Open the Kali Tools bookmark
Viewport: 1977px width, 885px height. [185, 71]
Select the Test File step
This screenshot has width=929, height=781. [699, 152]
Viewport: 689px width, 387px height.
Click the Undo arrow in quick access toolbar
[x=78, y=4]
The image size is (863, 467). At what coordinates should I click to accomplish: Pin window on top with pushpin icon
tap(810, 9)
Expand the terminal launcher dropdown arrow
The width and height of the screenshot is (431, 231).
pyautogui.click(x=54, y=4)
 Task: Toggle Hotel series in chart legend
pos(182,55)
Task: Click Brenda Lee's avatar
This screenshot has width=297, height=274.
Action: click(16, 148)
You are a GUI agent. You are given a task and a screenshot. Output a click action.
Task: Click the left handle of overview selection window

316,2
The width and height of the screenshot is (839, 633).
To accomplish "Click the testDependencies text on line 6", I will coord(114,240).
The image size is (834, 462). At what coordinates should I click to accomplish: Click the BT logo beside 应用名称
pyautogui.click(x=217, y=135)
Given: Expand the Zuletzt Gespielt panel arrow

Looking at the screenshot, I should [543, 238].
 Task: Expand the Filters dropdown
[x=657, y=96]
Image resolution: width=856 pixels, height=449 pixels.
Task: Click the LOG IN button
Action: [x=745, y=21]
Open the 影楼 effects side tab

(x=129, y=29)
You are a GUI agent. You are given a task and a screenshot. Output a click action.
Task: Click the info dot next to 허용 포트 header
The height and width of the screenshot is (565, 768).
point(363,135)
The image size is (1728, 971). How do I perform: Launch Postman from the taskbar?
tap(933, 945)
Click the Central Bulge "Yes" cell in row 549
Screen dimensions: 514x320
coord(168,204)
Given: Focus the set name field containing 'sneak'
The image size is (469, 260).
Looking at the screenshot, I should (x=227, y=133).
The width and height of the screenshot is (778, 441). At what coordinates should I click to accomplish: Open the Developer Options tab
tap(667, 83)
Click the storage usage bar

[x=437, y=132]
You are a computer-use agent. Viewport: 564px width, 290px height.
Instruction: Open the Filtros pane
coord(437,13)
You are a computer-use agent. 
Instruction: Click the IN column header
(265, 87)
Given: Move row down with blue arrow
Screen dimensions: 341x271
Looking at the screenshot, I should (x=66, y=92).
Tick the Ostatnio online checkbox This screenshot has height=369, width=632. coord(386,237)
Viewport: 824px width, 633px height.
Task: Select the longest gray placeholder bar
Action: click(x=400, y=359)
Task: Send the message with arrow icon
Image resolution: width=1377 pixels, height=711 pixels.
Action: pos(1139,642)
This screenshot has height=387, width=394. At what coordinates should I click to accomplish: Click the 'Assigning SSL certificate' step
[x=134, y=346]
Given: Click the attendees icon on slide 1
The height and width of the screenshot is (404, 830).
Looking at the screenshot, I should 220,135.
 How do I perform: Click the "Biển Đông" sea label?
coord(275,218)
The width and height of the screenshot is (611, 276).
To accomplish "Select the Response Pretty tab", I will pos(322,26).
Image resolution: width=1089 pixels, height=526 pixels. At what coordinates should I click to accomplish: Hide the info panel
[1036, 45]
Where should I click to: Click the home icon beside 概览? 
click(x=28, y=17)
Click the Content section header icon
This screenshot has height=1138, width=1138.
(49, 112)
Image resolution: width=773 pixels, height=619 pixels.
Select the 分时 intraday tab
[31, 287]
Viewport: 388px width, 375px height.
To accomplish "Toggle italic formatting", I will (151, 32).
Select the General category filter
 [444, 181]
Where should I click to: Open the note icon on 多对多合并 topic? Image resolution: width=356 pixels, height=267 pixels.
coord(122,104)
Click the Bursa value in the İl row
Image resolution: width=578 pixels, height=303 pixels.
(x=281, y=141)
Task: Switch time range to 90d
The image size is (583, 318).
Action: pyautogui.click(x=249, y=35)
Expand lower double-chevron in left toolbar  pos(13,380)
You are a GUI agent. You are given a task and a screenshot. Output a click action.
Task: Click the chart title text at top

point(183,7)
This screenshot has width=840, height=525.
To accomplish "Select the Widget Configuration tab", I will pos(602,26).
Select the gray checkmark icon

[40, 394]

• • • • • • •

◆ **Objective**: Identify every line in the records that contains the string "step" and copy each one. Case counts.

◆ **Written solution**:
Select the Test File step
This screenshot has height=387, width=394. At what coordinates should I click to accomplish: Click the 'Assigning SSL certificate' step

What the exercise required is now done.